Les retards américains ouvrent une fenêtre et révèlent une dépendance critique de l’Europe

Ce qui est présenté comme une opportunité est d’abord un symptôme.

Les retards de livraison d’armements américains, missiles, systèmes de défense, munitions, ne sont pas un simple problème logistique. Ils traduisent une réalité beaucoup plus structurante : les États-Unis priorisent désormais leurs propres besoins et leurs théâtres d’opération, notamment au Moyen-Orient et en Ukraine, au détriment de leurs alliés européens.  
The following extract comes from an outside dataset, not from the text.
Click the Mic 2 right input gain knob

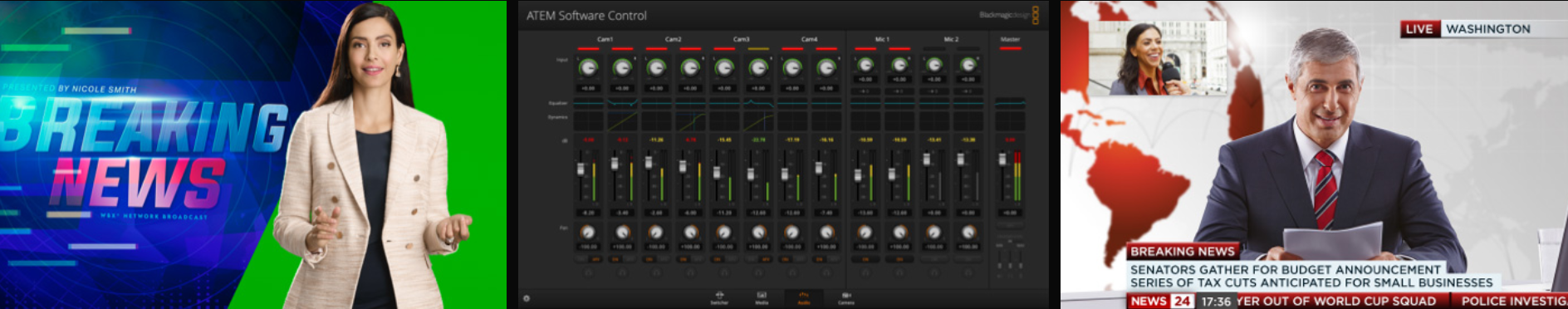[968, 65]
Résultat immédiat : des délais qui s’allongent, des commandes qui stagnent, et des armées européennes qui découvrent leur dépendance en temps réel. Car cette dépendance est massive. Entre 2020 et 2024, plus de 50 % des importations d’armement européennes provenaient des États-Unis, contre 41 % quelques années plus tôt selon le Conseil d’analyse économique. Dans certains domaines : défense aérienne, missiles longue portée, renseignement…l’Europe n’a tout simplement pas d’alternative immédiate. C’est là que la “fenêtre d’opportunité” apparaît.

Face aux retards américains, certains pays commencent à se tourner vers des solutions européennes. Le système SAMP/T, les missiles “made in Europe”, ou encore des alternatives au F-35 commencent à regagner en intérêt.  

Mais il faut rester lucide. Ce basculement reste limité. L’industrie européenne est fragmentée, avec près de 98 systèmes d’armes différents contre seulement 18 aux États-Unis. Elle souffre aussi d’un retard en R&D, avec environ 13 milliards d’euros investis contre plus de 80 milliards de dollars côté américain.  

Autrement dit, l’Europe peut capter des commandes… mais pas remplacer le système.

C’est tout le paradoxe.

Les retards américains créent une opportunité commerciale pour les industriels européens, mais ils exposent surtout une dépendance stratégique profonde. Une dépendance construite sur des décennies de sous-investissement, de dispersion industrielle et de choix politiques orientés vers l’OTAN. Et même lorsque l’Europe tente de réagir, les limites apparaissent. Augmenter la production, relocaliser, coordonner… tout cela prend du temps. L’industrie de défense ne fonctionne pas comme un secteur classique. Elle dépend de cycles longs, de commandes publiques, et d’une coordination politique souvent difficile.

Pendant ce temps, les besoins sont immédiats. C’est là que le sujet devient plus politique qu’industriel. L’Europe ne manque pas seulement d’équipements. Elle manque d’autonomie.

Les retards américains ne sont donc pas une anomalie. Ils sont un signal.

Un signal que le modèle actuel, dépendre d’un allié tout en cherchant une souveraineté stratégique, atteint ses limites.